OBS. 10.--The English adjective being indeclinable, we have no examples of some of the forms of zeugma which occur in Latin and Greek. But adjectives differing in number, are sometimes connected without a repetition of the noun; and, in the agreement of the verb, the noun which is understood, is less apt to be regarded than that which is expressed, though the latter be more remote; as, "There are one or two small irregularities to be noted."--Lowth's Gram., p. 63. "There are one or two persons, and but one or two."--Hazlitt's Lectures. "There are one or two others."--Crombie's Treatise, p. 206. "There are one or two."--Blair's Rhet., p. 319. "There are one or more seminaries in every province."--H. E. Dwight: Lit.
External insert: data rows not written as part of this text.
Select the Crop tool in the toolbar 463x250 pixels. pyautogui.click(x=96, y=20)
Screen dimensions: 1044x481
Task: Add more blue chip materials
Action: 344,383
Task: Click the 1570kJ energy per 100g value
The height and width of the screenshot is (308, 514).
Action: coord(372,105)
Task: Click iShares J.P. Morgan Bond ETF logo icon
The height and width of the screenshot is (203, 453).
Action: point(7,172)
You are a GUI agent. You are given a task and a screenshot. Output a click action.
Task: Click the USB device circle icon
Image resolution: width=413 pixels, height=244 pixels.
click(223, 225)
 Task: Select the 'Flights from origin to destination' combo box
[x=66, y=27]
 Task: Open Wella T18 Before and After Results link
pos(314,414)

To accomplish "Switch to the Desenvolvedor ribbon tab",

Conv., p. 133. "Whether one or more of the clauses are to be considered the nominative case."--Murray's Gram., Vol. i, p. 150. "So that, I believe, there is not more than one genuine example extant."--Knight, on the Greek Alphabet, p. 10. "There is, properly, no more than one pause or rest in the sentence."--Murray's Gram., Vol. i, p. 329; Blair's Rhet., p. 125. "Sometimes a small letter or two is added to the capital."--Adam's Lat. Gram., p. 223; Gould's, 283. Among the examples in the seventh paragraph above, there is one like this last, but with a plural verb; and if either is objectionable, is should here be are. The preceding example, too, is such as I would not imitate. To L. Murray, the following sentence seemed false syntax, because one does not agree with persons: "He saw one or more persons enter the garden."--Murray's Exercises, Rule 8th, p. 54. In his Key, he has it thus: "He saw one person, or more than one, enter the garden."--Oct. Gram., Vol. ii, p. 189. To me, this stiff correction, which many later grammarians have copied, seems worse than none. And the effect of the principle may be noticed in Murray's style elsewhere; as, "When a semicolon, or more than one, have preceded."--Octavo Gram., i, p. 277; Ingersoll's Gram., p. 288. Here a ready writer would be very apt to prefer one of the following phrases: "When a semicolon or two have preceded,"--"When one or two semicolons have preceded,"--"When one or more semicolons have preceded." It is better to write by guess, than to become systematically awkward in expression.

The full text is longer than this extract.